═════ Reading passage ═════
# Most Under Rated Chainsaw



## wkpoor (Apr 26, 2012)

I rarely have heard anything on this forum about what I consider the most under rated over looked power house of a chainsaw on the market. The Dolmar 7900.  Has less weight and more power than Stihl 460 at least on paper. The weight thing was debunked a few years back on AS as actual real world weights do vary from published but the 7900 just blows the competition away for about a 100.00 less price. Also I have run and tested right out of the box the 660, 395, 681, and 7900. The Solo 681 I put aside for now because hands down there is no equal (and its no longer available in the states). But the 7900 beat both the 395 and 660 with all 3 wearing 28" bars. On June 2nd I hope to continue checking these saws against one another.


----------



## DexterDay (Apr 26, 2012)

Here is my Subscription to this thread! !!

Seems to be a good one.

I think the 036/360/361/362 is prob the Best All Around Saw out there. 

Hoping to make it to the GTG and see some if the saws you mention. Especially the Solo....


----------



## MasterMech (Apr 27, 2012)

Dolmars in general are pretty underrated.  They need dealers and support to change that.  MS460 didn't get the reputation it has by being overrated tho.


----------



## jeff_t (Apr 27, 2012)
═════ Provided records ═════
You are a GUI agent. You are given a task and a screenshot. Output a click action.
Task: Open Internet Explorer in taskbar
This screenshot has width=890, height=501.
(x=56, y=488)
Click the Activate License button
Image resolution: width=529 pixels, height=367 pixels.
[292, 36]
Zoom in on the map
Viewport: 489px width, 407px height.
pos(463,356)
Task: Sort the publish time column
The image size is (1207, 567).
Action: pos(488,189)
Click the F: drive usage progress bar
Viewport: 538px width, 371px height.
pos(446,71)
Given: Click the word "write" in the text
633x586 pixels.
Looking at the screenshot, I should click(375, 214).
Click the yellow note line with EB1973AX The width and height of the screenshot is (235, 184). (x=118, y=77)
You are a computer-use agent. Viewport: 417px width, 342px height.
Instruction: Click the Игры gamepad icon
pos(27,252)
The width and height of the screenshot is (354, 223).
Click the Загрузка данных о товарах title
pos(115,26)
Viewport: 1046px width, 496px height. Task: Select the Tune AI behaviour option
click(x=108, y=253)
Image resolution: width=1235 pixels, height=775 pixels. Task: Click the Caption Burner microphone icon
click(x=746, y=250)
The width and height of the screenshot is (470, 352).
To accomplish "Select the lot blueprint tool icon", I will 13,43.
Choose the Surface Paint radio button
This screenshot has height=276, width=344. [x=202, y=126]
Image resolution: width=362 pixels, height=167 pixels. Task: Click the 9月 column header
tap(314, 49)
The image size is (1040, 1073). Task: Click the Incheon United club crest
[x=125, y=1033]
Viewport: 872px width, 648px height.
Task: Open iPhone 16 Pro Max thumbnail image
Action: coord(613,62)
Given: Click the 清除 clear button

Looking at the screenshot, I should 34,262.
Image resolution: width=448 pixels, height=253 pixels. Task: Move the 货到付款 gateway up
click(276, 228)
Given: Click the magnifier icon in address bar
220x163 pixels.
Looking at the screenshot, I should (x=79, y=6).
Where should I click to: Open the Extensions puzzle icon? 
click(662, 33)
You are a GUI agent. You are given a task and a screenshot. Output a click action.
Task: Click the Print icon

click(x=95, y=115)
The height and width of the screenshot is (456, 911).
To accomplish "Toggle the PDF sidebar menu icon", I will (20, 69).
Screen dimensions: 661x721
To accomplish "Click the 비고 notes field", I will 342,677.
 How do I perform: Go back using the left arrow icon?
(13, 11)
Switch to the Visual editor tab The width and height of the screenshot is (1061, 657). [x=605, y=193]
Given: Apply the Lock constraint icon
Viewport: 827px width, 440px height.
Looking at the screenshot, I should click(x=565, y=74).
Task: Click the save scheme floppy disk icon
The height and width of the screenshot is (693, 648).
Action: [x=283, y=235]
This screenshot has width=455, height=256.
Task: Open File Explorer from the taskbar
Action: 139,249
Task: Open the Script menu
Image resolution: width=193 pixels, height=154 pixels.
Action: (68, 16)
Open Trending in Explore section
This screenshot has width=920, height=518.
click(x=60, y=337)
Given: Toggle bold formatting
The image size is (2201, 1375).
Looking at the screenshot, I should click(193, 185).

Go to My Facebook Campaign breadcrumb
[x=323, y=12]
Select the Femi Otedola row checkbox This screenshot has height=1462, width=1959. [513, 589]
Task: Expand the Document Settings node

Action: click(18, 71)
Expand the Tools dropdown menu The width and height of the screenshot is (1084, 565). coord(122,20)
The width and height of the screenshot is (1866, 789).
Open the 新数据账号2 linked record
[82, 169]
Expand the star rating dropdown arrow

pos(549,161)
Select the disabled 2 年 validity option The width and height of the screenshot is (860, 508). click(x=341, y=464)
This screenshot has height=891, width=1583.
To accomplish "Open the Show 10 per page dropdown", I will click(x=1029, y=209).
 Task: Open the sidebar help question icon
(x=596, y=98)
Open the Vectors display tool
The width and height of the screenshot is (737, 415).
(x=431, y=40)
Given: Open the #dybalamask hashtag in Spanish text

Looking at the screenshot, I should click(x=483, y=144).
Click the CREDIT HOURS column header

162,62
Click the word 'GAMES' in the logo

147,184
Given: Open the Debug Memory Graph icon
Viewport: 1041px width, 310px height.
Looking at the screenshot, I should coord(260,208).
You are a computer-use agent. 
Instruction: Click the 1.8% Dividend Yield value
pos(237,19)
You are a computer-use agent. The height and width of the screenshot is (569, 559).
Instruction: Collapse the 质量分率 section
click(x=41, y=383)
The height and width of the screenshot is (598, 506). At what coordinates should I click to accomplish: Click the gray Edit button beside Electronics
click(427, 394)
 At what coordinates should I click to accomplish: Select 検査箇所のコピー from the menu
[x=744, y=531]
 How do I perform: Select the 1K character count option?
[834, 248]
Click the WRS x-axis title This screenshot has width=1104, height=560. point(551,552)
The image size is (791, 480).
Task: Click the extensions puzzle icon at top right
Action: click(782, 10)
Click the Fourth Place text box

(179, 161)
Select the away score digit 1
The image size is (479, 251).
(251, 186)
═════
→ Exercise requirements:
- 1) In the chainsaw forum thread, what bar length did all three saws have when the 7900 beat the 395 and 660?
- 2) Rewrite the chainsaw forum thread from "# Most Under" to "DexterDay (Apr 26, 2012)", changing "forum" to "message board".
- 3) Write the next part of the chainsaw forum thread, starting after its last line.

→ Task answers:
- 1) 28-inch bars.

- 2)
# Most Under Rated Chainsaw



## wkpoor (Apr 26, 2012)

I rarely have heard anything on this message board about what I consider the most under rated over looked power house of a chainsaw on the market. The Dolmar 7900.  Has less weight and more power than Stihl 460 at least on paper. The weight thing was debunked a few years back on AS as actual real world weights do vary from published but the 7900 just blows the competition away for about a 100.00 less price. Also I have run and tested right out of the box the 660, 395, 681, and 7900. The Solo 681 I put aside for now because hands down there is no equal (and its no longer available in the states). But the 7900 beat both the 395 and 660 with all 3 wearing 28" bars. On June 2nd I hope to continue checking these saws against one another.


----------



## DexterDay (Apr 26, 2012)

- 3)
I'm completely satisfied with mine. It started out as a 6400, until I burned a piston, so I can't comment on the economics. It does run tho. The 28" bar is just perfect, but it no doubt would do fine with 36". I've been running my HD 6401 a lot, hoping to wear it out, but since it had a new top end when I got it, it's gonna be 64cc for a while. The best $200 chainsaw ever.

On another note, a local dealer says the 7900 is currently unavailable, due to EPA regs. He said dealers were stashing 79cc cylinder kits. He will make a 7900 if a customer wants one.


----------



## ScotO (Apr 27, 2012)

Dealer support is probably the main reason you don't hear alot more about the Dolmar and Makita in our area.  You put some support in this area, you'd see a lot more of them sold.  That said, I'm a vintage Stihl guy myself......


----------



## wkpoor (Apr 27, 2012)

> [On another note, a local dealer says the 7900 is currently unavailable, due to EPA regs. He said dealers were stashing 79cc cylinder kits. He will make a 7900 if a customer wants one.


I was just at my Dolmar dealer yesterday and we talked 7900. No mention he could not get one. I did hear through another channel though that they were suffering the same fate as Solo


----------



## wkpoor (Apr 27, 2012)

Kevin with Chainsawrepair just told me if you actually order a 7900 it will come in as a 7910.


----------



## smokinj (Apr 27, 2012)

Everyone wants to measure up there saw against the 460,660,395 and so on.....Good enough for me, I already have more saw than I need in a 460. There is really nothing gain out of any of these test unless your having fun!  or making money! As long as I can out cut the splitter its a good day.   Oh the 192 t is the most underated saw.jmho


----------



## Dakotas Dad (Apr 27, 2012)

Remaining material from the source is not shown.